The common perception of asteroid death is that of plunging into the sun in one final blaze of glory. However, a new study by researchers at the University of Hawaii reveals the real ending for these Near-Earth Objects (NEOs) - a long, drawn out fizzle that takes place much farther from the sun than scientists originally thought. This new discovery explains numerous observations in the recent years that scientists struggled to explain.
Asteroids are categorized as NEOs when their smallest distance from the sun during their orbit is less than 1.3 times the Earth-sun distance. In the current study, the team used data on almost 9,000 NEOs detected in approximately 100,000 images taken over the past eight years from the Catalina Sky Survey (CSS).

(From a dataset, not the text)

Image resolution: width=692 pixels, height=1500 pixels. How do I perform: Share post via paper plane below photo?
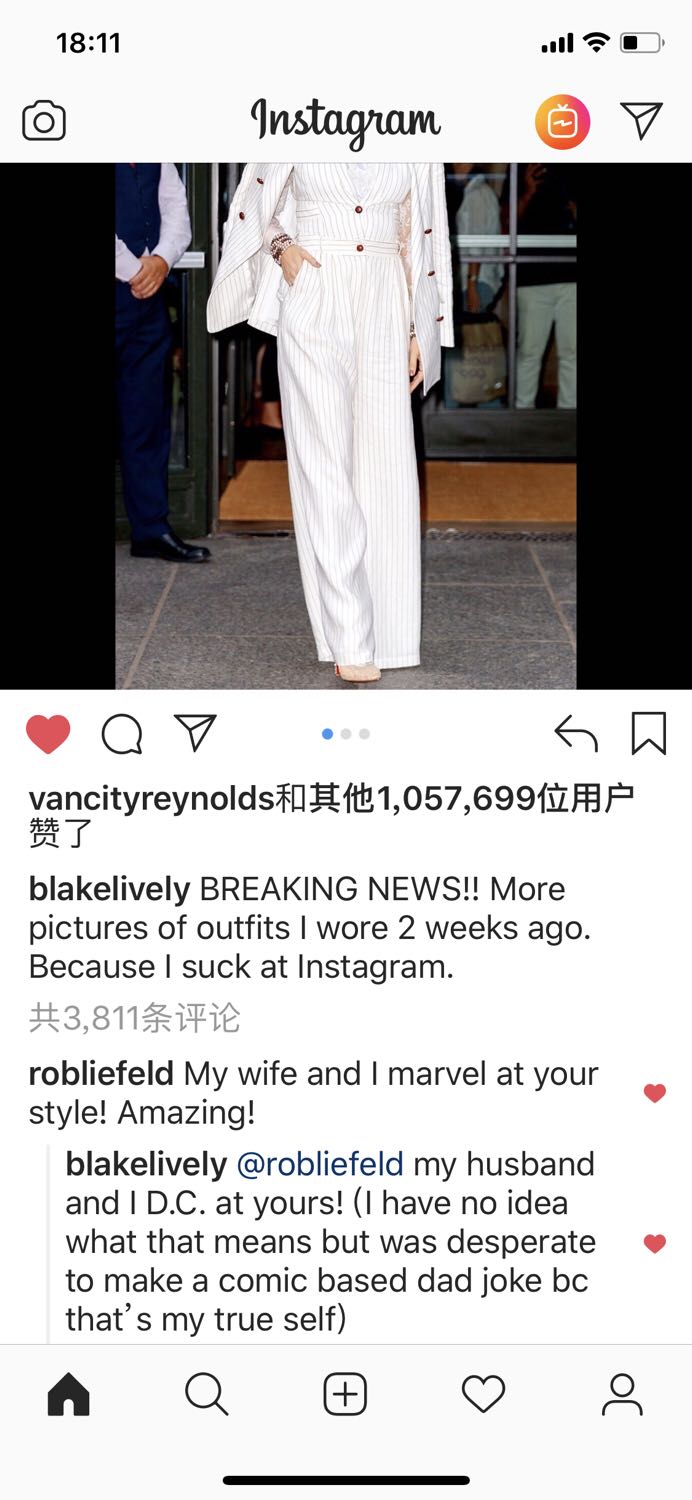(x=195, y=733)
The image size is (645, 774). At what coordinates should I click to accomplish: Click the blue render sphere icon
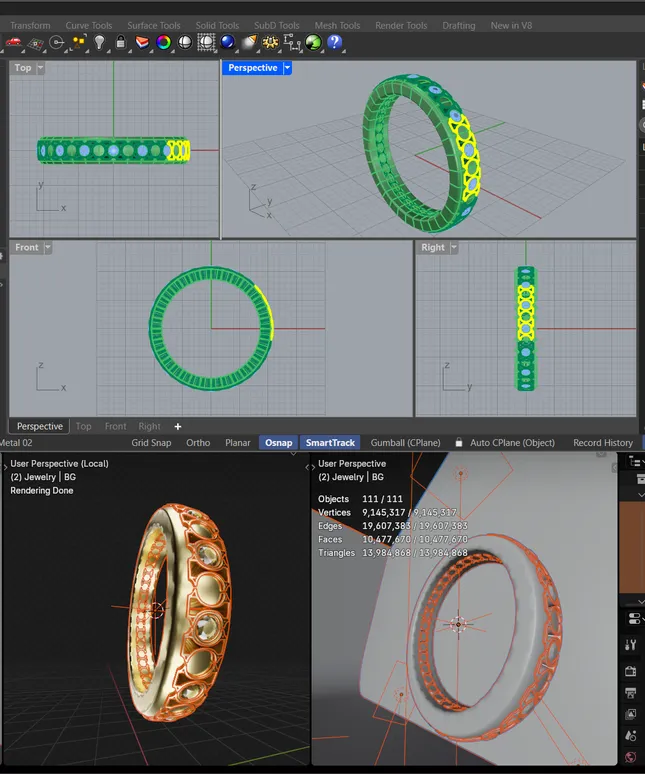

Using this data, the team created a new population model using new software that portrayed the best-ever population representation thus far by combining the CSS data with novel mathematical techniques.
Despite the accuracy of this model, it accounted for 10 times as many NEOs on orbits that approach the sun than we know of. After this discovery, the team spent a year analyzing and verifying their calculations before discovering the root of the problem, which lies in our assumption of how the solar system works.
The team discovered that their model would match observations if NEOs were destroyed close to the sun long before a collision as opposed to plunging into them. After testing this idea by eliminating asteroids that spend too much time within a 10 solar diameter distance from the sun, they found a great deal of agreement with the model and the observed population of NEOs.
"The discovery that asteroids must be breaking up when they approach too close to the sun was surprising and that's why we spent so much time verifying our calculations," Robert Jedicke, who participated in the research, said in a press release.
The discovery also helps to explain other discrepancies between predictions and observations of NEOs in our solar system, including an earlier finding that NEOs that approach the sun at closer distances are brighter than those that farther stay away.
The findings were published in the Feb. 17 issue of Nature.